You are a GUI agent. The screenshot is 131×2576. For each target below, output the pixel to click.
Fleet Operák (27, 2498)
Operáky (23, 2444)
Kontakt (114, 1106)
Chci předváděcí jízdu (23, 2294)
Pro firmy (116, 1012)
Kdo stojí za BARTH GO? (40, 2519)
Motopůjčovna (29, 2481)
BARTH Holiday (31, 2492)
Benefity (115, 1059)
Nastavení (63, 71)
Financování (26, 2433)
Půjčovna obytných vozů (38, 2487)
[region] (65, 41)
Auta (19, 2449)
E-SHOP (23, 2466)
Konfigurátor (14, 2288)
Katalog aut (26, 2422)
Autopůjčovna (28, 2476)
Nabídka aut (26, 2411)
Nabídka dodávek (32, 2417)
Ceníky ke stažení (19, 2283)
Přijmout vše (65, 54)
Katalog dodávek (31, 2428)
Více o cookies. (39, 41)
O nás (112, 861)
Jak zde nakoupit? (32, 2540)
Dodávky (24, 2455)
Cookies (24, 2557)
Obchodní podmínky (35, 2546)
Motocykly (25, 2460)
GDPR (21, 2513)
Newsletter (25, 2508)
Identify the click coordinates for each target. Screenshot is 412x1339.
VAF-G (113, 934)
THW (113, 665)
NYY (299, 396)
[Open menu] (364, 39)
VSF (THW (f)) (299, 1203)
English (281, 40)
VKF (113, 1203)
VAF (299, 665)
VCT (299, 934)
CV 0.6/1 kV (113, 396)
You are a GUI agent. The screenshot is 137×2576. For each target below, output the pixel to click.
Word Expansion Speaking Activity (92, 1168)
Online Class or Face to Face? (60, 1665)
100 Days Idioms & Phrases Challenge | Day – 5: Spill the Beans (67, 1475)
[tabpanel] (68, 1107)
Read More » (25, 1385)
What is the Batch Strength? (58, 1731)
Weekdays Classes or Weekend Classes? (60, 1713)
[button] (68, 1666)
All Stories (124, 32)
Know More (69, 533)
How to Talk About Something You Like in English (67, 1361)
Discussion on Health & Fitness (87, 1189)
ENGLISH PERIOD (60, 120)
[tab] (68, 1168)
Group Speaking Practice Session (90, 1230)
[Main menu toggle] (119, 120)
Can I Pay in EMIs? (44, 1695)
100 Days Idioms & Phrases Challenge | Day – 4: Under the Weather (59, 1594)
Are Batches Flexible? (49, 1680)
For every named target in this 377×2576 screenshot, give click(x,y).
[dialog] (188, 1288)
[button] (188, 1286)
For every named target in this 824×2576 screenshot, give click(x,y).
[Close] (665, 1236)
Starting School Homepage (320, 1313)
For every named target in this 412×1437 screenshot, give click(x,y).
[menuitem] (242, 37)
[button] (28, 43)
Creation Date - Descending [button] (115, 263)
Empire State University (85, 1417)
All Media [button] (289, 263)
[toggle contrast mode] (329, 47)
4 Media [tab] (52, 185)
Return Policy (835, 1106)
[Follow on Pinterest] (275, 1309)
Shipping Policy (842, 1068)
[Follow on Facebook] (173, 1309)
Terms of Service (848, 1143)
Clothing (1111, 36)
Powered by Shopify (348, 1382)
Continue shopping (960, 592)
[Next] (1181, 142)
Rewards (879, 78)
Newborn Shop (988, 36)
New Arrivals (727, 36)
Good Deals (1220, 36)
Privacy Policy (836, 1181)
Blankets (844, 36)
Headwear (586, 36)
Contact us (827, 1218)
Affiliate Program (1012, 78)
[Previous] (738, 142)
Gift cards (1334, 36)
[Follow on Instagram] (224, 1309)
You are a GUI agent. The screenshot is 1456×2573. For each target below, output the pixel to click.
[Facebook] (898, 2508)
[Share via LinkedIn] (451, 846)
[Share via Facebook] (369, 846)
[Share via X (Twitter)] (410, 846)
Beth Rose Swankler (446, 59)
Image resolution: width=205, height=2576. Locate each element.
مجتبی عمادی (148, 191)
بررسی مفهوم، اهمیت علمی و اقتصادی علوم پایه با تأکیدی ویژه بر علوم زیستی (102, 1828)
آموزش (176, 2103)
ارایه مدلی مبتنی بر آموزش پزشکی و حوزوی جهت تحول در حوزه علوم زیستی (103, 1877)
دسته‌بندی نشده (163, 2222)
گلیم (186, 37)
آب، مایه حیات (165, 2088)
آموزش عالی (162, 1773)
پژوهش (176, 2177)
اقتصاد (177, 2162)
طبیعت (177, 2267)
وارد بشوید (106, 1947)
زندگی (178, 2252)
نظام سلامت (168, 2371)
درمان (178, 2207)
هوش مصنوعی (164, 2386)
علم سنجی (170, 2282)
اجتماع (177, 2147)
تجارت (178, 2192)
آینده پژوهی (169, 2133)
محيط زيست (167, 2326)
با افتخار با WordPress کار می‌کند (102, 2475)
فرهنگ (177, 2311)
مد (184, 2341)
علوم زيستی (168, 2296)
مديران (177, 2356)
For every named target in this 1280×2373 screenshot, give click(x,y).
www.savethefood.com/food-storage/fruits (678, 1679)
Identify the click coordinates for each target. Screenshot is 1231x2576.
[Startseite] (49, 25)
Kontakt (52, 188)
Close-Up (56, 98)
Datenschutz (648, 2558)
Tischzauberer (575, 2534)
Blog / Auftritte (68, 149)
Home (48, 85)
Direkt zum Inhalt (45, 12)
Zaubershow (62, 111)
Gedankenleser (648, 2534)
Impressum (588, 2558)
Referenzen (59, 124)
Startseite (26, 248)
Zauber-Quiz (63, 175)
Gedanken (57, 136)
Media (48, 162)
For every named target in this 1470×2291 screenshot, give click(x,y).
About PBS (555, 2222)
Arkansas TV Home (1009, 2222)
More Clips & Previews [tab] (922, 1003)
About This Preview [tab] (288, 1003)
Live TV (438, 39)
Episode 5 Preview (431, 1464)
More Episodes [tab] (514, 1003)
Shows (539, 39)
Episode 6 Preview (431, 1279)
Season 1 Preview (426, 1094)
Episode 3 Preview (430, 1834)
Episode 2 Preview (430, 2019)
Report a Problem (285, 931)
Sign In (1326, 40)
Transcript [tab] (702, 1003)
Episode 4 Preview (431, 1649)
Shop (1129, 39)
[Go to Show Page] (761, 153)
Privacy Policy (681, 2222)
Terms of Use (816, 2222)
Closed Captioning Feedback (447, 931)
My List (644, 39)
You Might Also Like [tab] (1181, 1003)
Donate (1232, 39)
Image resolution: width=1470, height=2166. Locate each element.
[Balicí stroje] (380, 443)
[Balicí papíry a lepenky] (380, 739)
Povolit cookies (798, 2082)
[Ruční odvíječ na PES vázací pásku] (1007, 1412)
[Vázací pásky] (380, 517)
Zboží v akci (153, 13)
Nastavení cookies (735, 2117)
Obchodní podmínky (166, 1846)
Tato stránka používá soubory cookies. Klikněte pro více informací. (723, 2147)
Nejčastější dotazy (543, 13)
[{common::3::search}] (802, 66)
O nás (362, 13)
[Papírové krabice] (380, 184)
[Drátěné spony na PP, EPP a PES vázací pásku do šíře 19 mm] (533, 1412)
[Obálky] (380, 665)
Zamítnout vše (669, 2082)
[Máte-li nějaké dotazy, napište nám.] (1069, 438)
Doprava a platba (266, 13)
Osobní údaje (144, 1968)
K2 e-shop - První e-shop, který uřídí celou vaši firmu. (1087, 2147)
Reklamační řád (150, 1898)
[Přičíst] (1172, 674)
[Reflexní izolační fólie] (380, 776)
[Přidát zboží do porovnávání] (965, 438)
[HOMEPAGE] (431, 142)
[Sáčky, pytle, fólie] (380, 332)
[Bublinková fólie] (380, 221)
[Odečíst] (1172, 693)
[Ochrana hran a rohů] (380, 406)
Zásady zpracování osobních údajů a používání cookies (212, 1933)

-- Your goal --
Everything above from the line containing "Kdo stojí za BARTH GO? (40, 2519)" down to the line containing "Nabídka dodávek (32, 2417)" is to be transcribed exactly, with both of those lines included and nothing else added.

-- Exercise result --
Kdo stojí za BARTH GO? (40, 2519)
Motopůjčovna (29, 2481)
BARTH Holiday (31, 2492)
Benefity (115, 1059)
Nastavení (63, 71)
Financování (26, 2433)
Půjčovna obytných vozů (38, 2487)
[region] (65, 41)
Auta (19, 2449)
E-SHOP (23, 2466)
Konfigurátor (14, 2288)
Katalog aut (26, 2422)
Autopůjčovna (28, 2476)
Nabídka aut (26, 2411)
Nabídka dodávek (32, 2417)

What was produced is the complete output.